Women seldom err when they sum up the characteristics of the men of a race, and the women of every other civilised nation were united in their dislike of German men long before the first week in August, 1914. Irene Beresford had yet to peer into the foulest depths of Teutonic ”degradation”; but she had sensed it as a latent menace, and found in its stark records only the fulfilment of her vague fears.

Dalroy read into her words much that she had left unsaid. ”At best it's a terrible necessity,” he replied; ”at worst it's what we have seen and heard of during the past twenty-four hours. I shall never understand why a people which prided itself on being above all else intellectual should imagine that atrocity is a means toward conquest. Such a theory is so untrue historically that Germany might have learnt its folly.”

Joos grew uneasy when his English friends spoke in their own language.

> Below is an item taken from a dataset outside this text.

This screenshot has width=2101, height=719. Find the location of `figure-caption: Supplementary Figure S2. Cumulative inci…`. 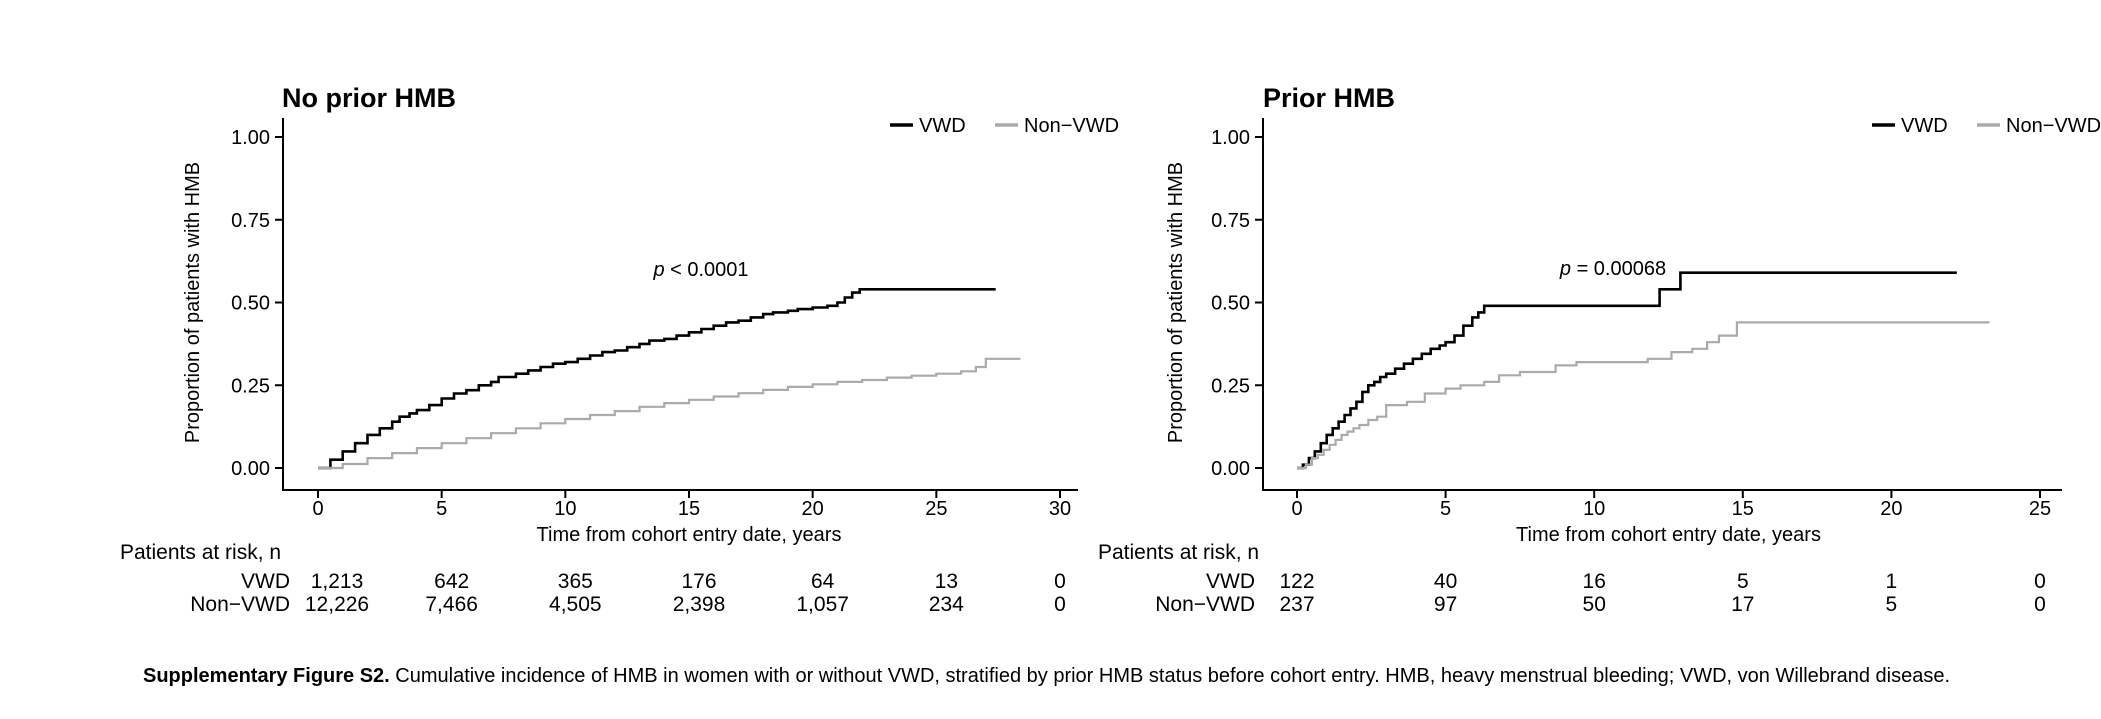

figure-caption: Supplementary Figure S2. Cumulative inci… is located at coordinates (1046, 676).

The suspicious temperament of the peasant is always doubtful of things outside its comprehension. He would have been astounded if told they were discussing the ethics of warfare.

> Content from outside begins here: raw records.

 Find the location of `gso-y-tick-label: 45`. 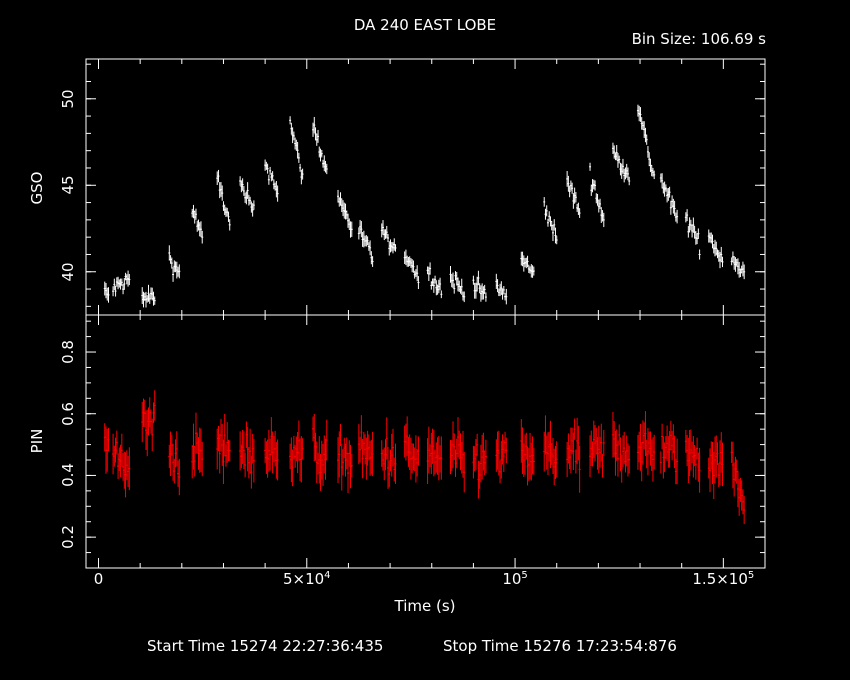

gso-y-tick-label: 45 is located at coordinates (68, 185).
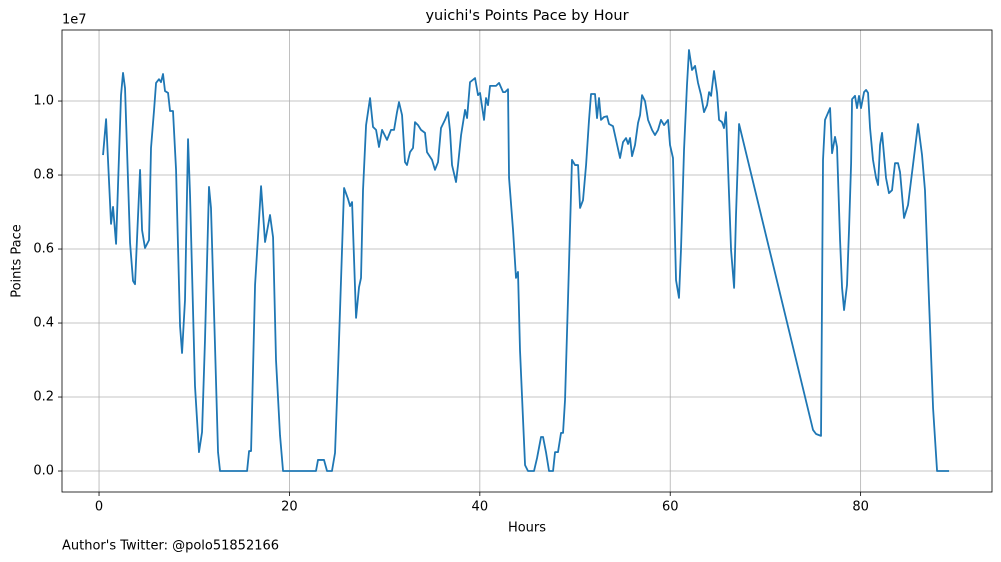 The image size is (1001, 562). What do you see at coordinates (74, 20) in the screenshot?
I see `y-offset-label: 1e7` at bounding box center [74, 20].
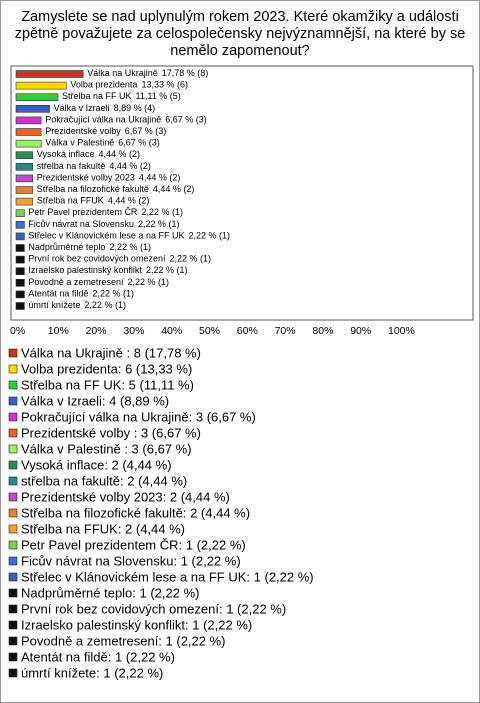 This screenshot has height=703, width=480. Describe the element at coordinates (93, 189) in the screenshot. I see `bar-category: Střelba na filozofické fakultě` at that location.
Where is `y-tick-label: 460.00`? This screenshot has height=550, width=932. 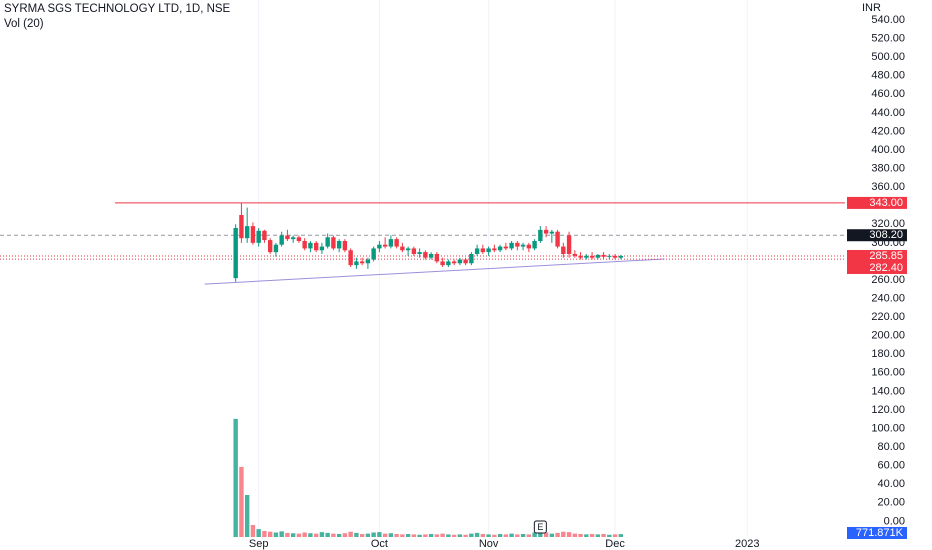 y-tick-label: 460.00 is located at coordinates (888, 94).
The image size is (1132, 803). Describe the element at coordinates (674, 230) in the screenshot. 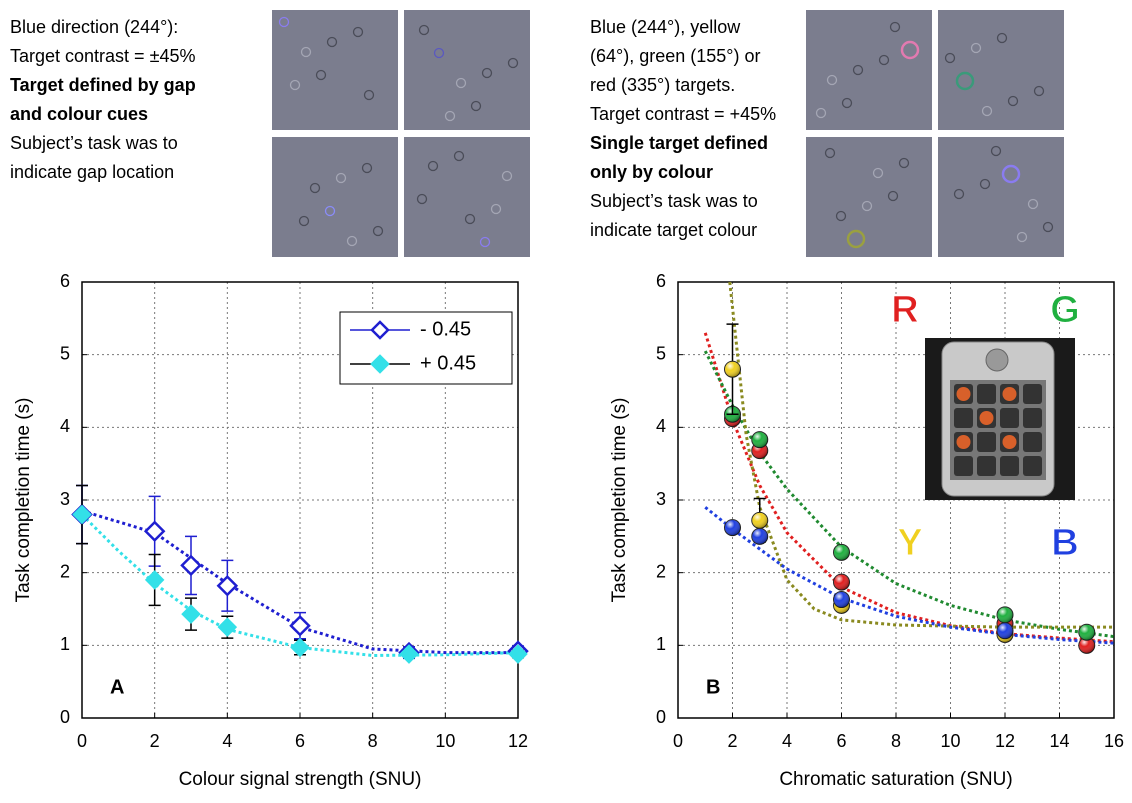

I see `description-line: indicate target colour` at that location.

”Well, have you two settled where we're to go?” he demanded gruffly. ”In my opinion, the Meuse is the best place for the lot of us.”

”In with you, then,” agreed Dalroy, ”but hand over your money to madame before you take the dip. Leontine and Jan may need it later to start the mill running.”

Maertz laughed. The joke appealed strongly.

Madame Joos turned on her husband. ”How you do chatter, Henri!” she said. ”We all owe our lives to this gentleman, yet you aren't satisfied.

The Meuse indeed! What will you be saying next?”

”How far is Argenteau?” put in Dalroy.

”That's it, where the house is on fire,” said the miller, pointing.

”About a kilometre, I take it?”

”Something like that.”

”Have you friends there?”

”Ay, scores, if they're alive.”

”I hear no shooting in that direction. Moreover, an army corps is pa.s.sing through. Let us go there. Something may turn up. We shall be safer among thousands of Germans than here.”

They walked on. The Englishman's air of decision was a tonic in itself.

The fire on the promontory was now at its height, but a curve in the river hid the fugitives from possible observation. Dalroy was confident as to two favourable factors--the men of the marching column would not search far along the way they had come, and their commander would recall them when the wood yielded no trace of its supposed occupants.

There had been fighting along the right bank of the Meuse during the previous day. German helmets, red and yellow Belgian caps, portions of accoutrements and broken weapons, littered the tow-path. But no bodies were in evidence. The river had claimed the dead and the wounded Belgians; the enemy's wounded had been transferred to Aix-la-Chapelle.

Nearing Argenteau they heard a feeble cry. They stopped, and listened.

Again it came, clearly this time: ”Elsa! Elsa!”